Teddy Bridgewater is back.
The veteran quarterback came out of retirement on Thursday to sign to the Detriot Lions’ active roster, the team announced.
NFL Network Insiders Ian Rapoport, Tom Pelissero and Mike Garafolo first reported the news.
Bridgewater retired from the NFL in February, fulfilling plans he initially had revealed late in the 2023 regular season. He started his next chapter as a coach, taking over at his alma mater Miami Northwestern High School and promptly leading them to a Division 3A Florida High School Athletic Association championship in mid-December.

With the job finished for 2024, Bridgewater decided it was the right time to return to the NFL if a team would have him. He found a suitor in a coach he’s known well from his stops in New Orleans and Detroit: Lions head coach Dan Campbell.
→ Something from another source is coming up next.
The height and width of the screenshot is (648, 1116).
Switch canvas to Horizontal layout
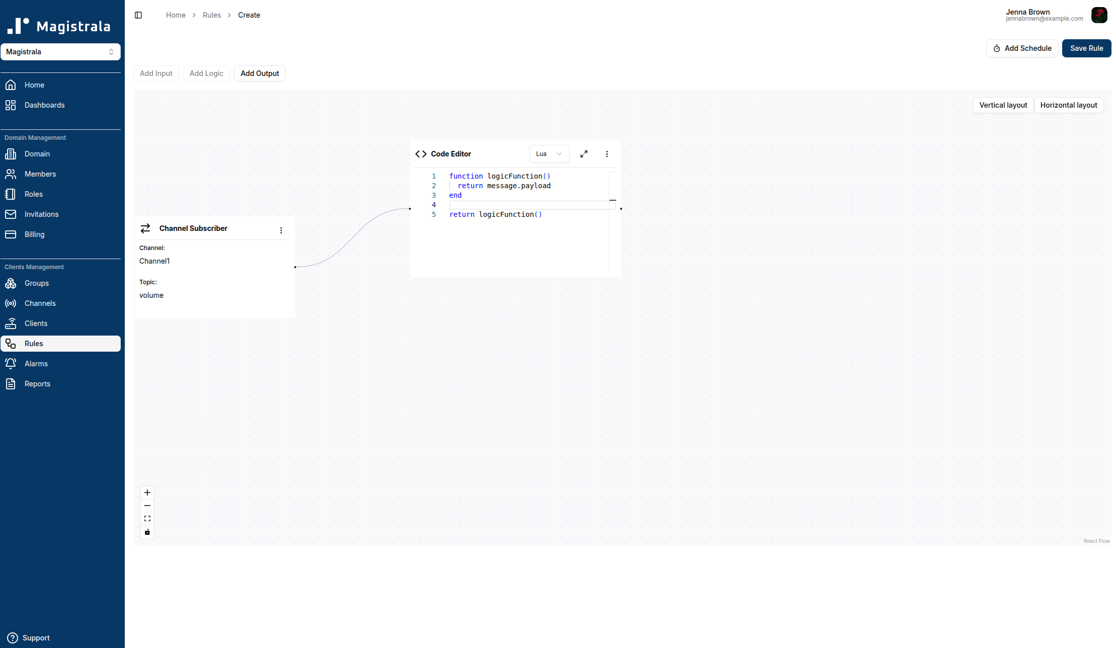coord(1069,105)
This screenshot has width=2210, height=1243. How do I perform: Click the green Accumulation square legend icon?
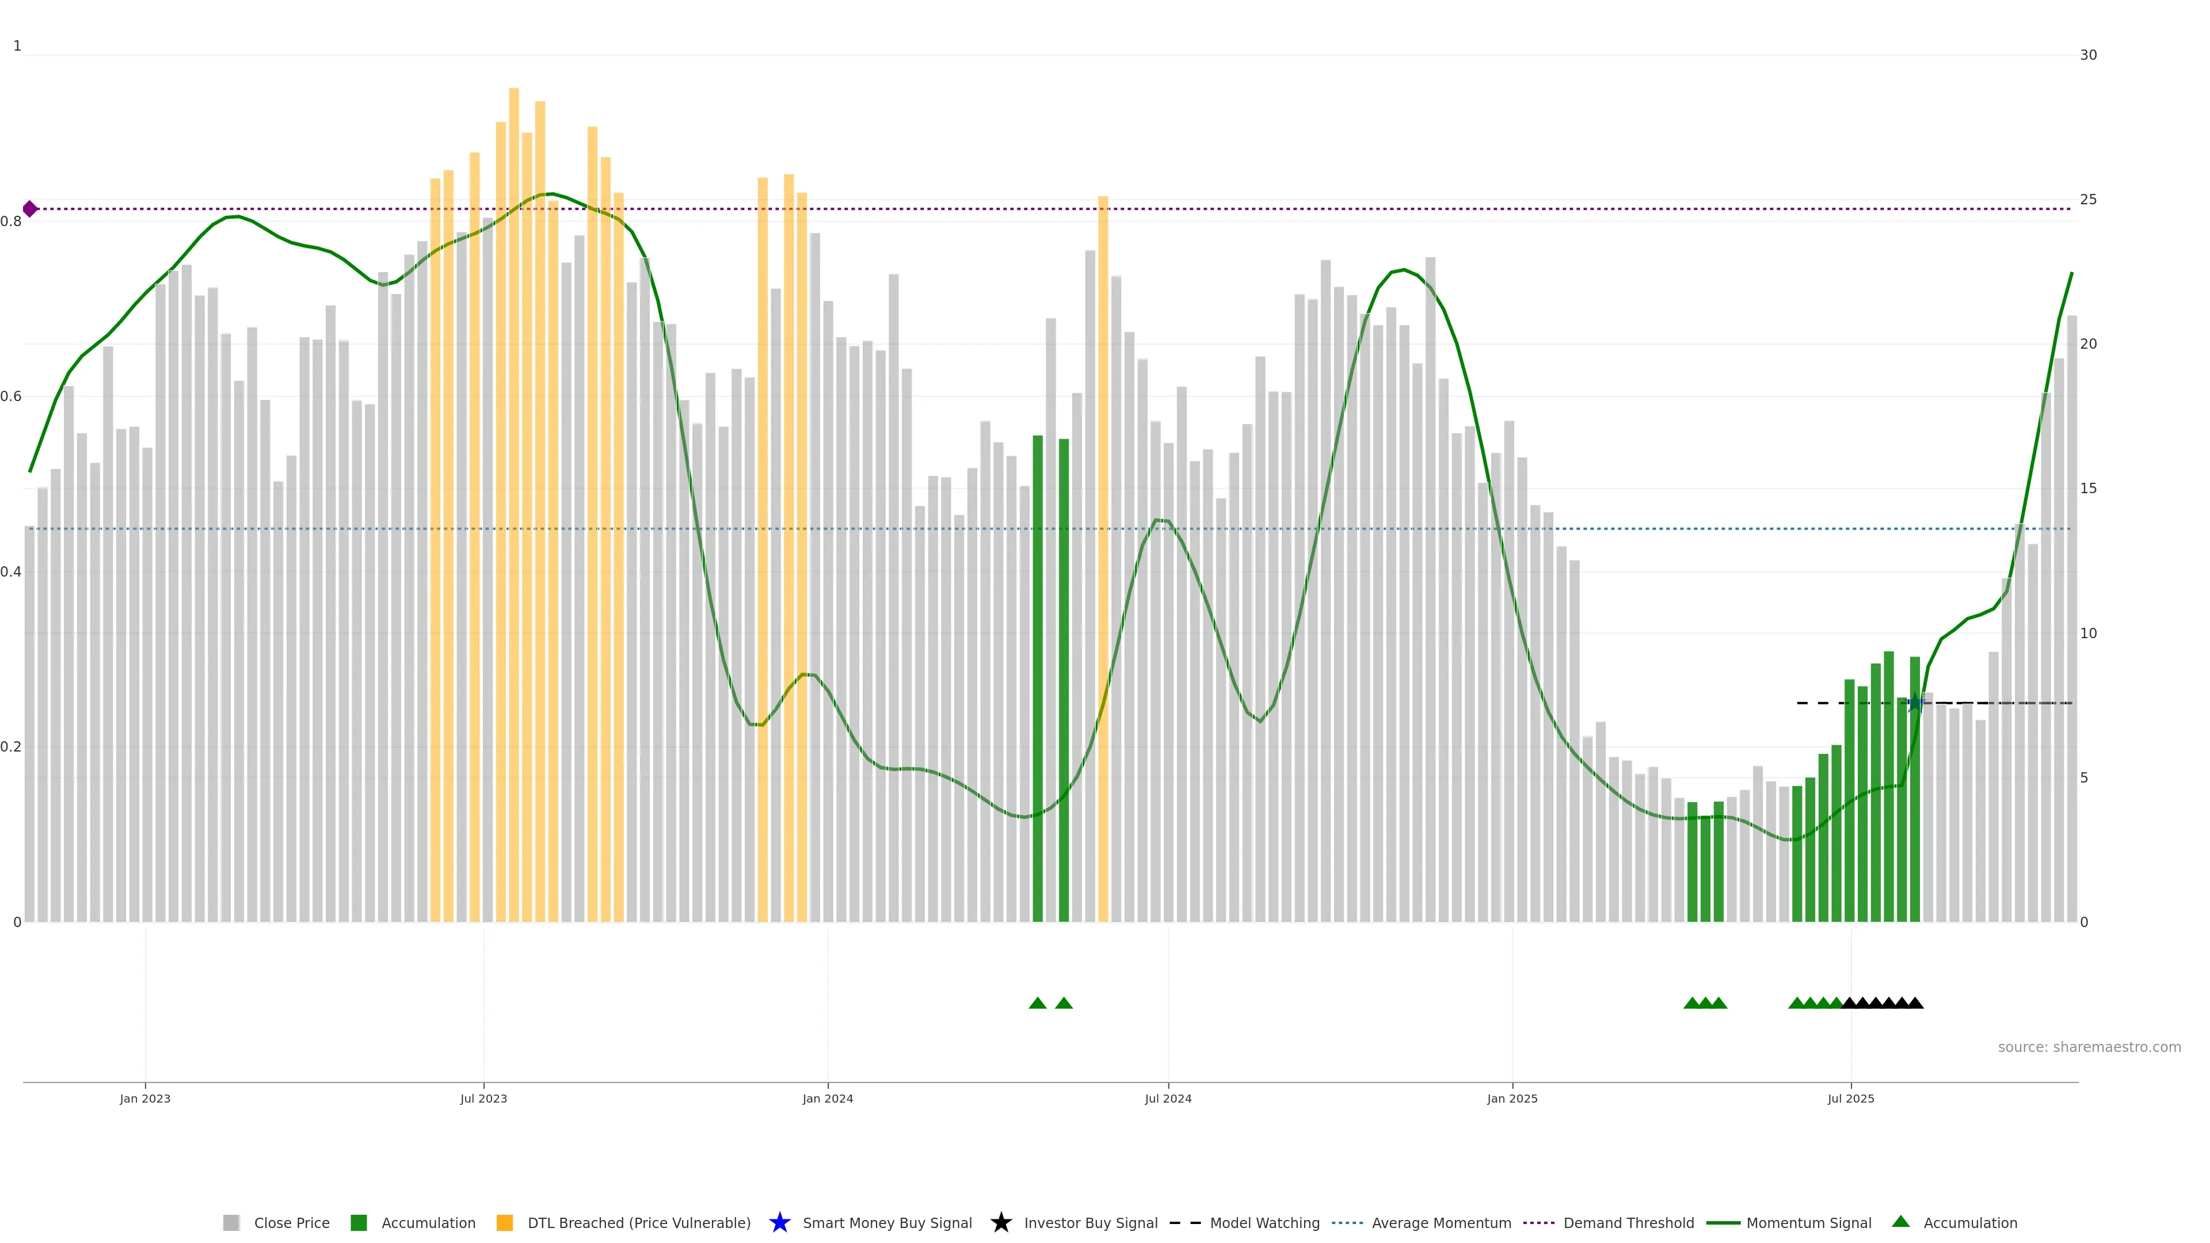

“I’ve been in contact with Teddy for a while. It was something that was always potentially a possibility,” Campbell told reporters Thursday, confirming the news. “We all know what Teddy’s been doing down there and giving back to his community. They won a championship down there, so his debut as coaching worked out pretty dang good. But to be able to somebody back here that’s got experience — he’s staying in shape, he’s been throwing, just get him worked back in here a little bit — it just brings a level of professionalism, veteran presence, somebody that’s great for our team, great for the position.”
Bridgewater brings plenty of experience to the Lions, the last team he was on before he decided to retire. A former first-round pick of the Vikings, the Louisville star spent three seasons over four years in Minnesota, a place he left only after suffering an incredibly significant knee injury that cost him all of the 2016 season and only allowed him to return late in the 2017 campaign, his last in Minnesota.
The seriousness of his injury and very long road back to the field relegated him to journeyman status over the next few years. From 2018-2022, Bridgewater made stops with the Jets, Saints, Panthers, Broncos and Dolphins before landing in Detroit in 2023.
Some might see Bridgewater’s signing as an indictment of second-year backup Hendon Hooker‘s viability as a legitimate option behind Jared Goff. Campbell downplayed that narrative Thursday.